Pour beaucoup d’habitants de la rue, les gares sont d’excellentes alternatives aux services sociaux du secteur sans-abri (restaurants sociaux, centres de jour, lieux d’hébergements, …).  Elles présentent, en effet, de nombreux avantages :

  • Règlement d’ordre intérieur moins contraignant (alcool, …)
  • Bas seuil d’accès (pas besoin de formuler de demande ou de projet, …)
  • Absence d’attente institutionnelle
  • Horaires plus souples

 

Un travail de recherche permettrait d’approfondir la question reprise dans la présente tout en la reliant à d’autres tout aussi fondamentales comme celle des dynamiques positives existantes.

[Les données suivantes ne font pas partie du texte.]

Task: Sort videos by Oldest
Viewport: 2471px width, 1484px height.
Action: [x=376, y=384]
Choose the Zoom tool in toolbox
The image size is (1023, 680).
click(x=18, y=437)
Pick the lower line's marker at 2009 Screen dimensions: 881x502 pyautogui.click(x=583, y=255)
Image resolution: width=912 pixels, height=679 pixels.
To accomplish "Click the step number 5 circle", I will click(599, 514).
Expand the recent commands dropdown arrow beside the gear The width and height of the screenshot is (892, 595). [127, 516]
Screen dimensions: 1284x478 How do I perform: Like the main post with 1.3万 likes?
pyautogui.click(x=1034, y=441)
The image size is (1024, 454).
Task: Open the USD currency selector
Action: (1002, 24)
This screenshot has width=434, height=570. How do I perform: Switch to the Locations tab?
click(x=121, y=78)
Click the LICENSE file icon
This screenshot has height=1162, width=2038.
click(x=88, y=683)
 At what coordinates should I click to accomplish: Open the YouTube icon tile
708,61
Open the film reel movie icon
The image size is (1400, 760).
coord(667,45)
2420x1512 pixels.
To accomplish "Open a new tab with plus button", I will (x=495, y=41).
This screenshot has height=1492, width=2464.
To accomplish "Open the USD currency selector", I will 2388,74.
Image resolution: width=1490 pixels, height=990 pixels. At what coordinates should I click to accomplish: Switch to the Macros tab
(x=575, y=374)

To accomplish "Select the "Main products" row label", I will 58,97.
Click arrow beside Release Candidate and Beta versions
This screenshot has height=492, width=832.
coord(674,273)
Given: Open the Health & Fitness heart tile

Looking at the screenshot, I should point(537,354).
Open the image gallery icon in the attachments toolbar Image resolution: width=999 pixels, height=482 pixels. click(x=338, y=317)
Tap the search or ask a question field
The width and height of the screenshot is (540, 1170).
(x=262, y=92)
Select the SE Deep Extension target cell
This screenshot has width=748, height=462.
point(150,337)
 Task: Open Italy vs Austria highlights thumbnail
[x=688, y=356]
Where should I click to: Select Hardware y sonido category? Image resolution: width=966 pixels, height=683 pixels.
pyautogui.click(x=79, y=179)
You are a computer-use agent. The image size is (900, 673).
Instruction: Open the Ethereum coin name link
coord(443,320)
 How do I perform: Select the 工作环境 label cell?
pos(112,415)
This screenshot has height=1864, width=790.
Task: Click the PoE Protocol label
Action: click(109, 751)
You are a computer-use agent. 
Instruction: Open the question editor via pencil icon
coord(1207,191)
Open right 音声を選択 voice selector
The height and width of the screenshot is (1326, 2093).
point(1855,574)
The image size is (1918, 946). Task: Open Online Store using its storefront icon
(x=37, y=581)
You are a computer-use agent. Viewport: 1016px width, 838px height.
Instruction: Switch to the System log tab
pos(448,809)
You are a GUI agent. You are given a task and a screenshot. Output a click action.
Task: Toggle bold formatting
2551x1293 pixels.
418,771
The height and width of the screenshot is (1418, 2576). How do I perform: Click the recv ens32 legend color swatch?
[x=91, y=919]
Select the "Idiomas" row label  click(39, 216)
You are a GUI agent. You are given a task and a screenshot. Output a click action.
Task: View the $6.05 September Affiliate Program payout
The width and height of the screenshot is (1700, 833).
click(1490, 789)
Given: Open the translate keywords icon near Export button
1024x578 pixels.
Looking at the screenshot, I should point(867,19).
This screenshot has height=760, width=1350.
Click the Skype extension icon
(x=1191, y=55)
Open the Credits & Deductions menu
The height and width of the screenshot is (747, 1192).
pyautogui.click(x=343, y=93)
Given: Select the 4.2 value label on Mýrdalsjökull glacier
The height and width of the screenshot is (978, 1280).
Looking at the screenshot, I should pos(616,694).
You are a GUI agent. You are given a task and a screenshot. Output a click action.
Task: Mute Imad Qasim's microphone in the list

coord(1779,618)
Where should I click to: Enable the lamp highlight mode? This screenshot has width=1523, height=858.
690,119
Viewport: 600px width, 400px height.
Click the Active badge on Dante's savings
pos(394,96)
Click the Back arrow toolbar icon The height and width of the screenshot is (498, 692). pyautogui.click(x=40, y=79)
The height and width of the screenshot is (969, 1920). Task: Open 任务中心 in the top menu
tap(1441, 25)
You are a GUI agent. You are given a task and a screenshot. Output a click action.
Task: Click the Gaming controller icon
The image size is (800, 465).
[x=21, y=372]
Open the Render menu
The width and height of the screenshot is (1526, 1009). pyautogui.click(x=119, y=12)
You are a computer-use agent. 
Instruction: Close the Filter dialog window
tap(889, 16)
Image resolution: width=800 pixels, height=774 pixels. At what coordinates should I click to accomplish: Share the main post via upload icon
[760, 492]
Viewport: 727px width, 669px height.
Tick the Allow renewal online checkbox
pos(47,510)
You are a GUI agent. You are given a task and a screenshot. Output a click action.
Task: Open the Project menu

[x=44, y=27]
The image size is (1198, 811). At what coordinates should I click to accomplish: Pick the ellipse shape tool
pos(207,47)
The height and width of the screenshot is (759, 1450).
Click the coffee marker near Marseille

Peut-être s’apercevrait-on ainsi que certaines ressources ayant démontré toute leur efficacité dans la limitation des nuisances de tous ordres sont régulièrement mises à mal ; à l’image de l’équipe d’Hersham (une unité de la police fédérale) dont l’action permet, entre autre : de former les agents de sécurité (sensibilisation aux techniques d’approches respectueuses d’un public en souffrance psycho-sociale) ; d’intervenir auprès des quelques uns qui portent atteinte à l’ordre public et/ou qui commettent des délits ; de prévenir les comportements problématiques (agressivité, …) grâce à un travail de proximité et à des contacts adaptés ; de faciliter les démarches sociales via un système de délivrance de documents tels que les déclarations de perte de carte d’identité, …

Peut-être s’apercevrait-on aussi que personne n’a rien à gagner à criminaliser les personnes sans-abri.